### QUOTED PASSAGE
----

In case of incorrect source file or failed parsing an Exception
will be thrown.
This function will return an object array that contains the url, aliases and articles for each url specified at the nested source file.
htmlStrip
A function that will strip a string of all html tags
'extractLinks'
A function that gets as its first parameter valid HTML code
and returns an attachment array of the urls of the following tags:
a
, img
, link
.
Writing code
Nested functions & Imports
Saffron will ignore the rest of the file when it comes to scrapping so all code must be included inside the scrape function, such as imports user-defined functions etc.
scrape: async (utils, Article) => {
const log = (message) => {
console.log(message);
}
const other = require('other');
log('Using a nested function.');
// ...
}
Callbacks
Dynamic parser does not utilize callbacks. If you want to use callbacks in your code you have to return a promise:
scrape: (utils, Article) => {
return new Promise((resolve, reject) => {
utils.get(utils.url).then(response => {
// ...
resolve(articles);
});
});
}
Fail job
In case you want to mark the scrapping as failed and return no articles then you have to throw an Error
:
scrape: async (utils, Article) => {
// ...
throw new Error("Parsing failed.");
}
or reject the promise:
scrape: async (utils, Article) => {
return new Promise((resolve, reject) => {
// ...
reject(new Error("Parsing failed."));
});
}

----

### REQUIRED ACTIONS
1. Rename "Saffron" to "The scraper" in the Saffron scraping notes, then write out the part starting at "Writing code" and ending at "user-defined functions etc.".
2. Answer these from the Saffron scraping notes:
(a) What does the htmlStrip function do?
(b) Which tags does 'extractLinks' return the urls of?
(c) What do you have to return if you want to use callbacks in your code?

### ROWS
----

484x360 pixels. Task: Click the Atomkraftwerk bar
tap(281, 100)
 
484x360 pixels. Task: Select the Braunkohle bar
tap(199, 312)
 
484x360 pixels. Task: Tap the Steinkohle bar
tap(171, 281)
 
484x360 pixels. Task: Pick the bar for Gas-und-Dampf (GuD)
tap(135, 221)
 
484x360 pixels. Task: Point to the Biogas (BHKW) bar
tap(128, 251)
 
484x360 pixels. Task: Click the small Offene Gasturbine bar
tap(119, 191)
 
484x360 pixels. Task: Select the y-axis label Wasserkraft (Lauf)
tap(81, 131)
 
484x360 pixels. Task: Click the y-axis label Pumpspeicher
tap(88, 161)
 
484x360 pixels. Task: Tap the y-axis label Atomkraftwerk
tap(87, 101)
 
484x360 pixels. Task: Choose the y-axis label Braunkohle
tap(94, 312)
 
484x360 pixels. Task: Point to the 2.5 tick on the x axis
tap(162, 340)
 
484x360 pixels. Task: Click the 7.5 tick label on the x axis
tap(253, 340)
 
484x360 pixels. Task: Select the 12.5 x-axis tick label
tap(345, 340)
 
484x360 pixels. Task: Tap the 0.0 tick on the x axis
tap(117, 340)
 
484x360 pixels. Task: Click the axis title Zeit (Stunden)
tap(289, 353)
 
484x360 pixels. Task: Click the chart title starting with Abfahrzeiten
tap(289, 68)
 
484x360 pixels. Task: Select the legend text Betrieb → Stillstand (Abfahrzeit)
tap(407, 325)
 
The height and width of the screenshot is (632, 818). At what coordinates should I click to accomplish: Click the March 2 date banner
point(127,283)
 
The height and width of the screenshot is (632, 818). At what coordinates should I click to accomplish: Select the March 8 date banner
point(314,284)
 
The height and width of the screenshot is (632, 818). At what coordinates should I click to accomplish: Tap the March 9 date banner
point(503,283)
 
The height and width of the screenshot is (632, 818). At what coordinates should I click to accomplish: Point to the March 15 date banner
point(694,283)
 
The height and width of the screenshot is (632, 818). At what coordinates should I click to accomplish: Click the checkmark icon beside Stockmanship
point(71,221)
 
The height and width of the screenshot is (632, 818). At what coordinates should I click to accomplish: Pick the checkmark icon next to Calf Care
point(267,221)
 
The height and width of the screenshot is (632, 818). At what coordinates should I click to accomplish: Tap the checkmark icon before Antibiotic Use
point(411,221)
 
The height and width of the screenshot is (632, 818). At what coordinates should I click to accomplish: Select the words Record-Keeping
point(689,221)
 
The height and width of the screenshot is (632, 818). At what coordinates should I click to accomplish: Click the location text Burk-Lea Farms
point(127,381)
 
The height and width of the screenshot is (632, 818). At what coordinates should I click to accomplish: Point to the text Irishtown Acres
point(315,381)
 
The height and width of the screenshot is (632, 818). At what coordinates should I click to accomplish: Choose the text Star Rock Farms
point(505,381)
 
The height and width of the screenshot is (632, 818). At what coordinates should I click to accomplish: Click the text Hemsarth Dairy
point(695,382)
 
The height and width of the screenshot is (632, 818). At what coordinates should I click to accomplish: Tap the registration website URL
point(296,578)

----

### THE RESULTS
1.
Writing code
Nested functions & Imports
The scraper will ignore the rest of the file when it comes to scrapping so all code must be included inside the scrape function, such as imports user-defined functions etc.

2.
(a) It strips a string of all html tags.
(b) a, img and link.
(c) A promise.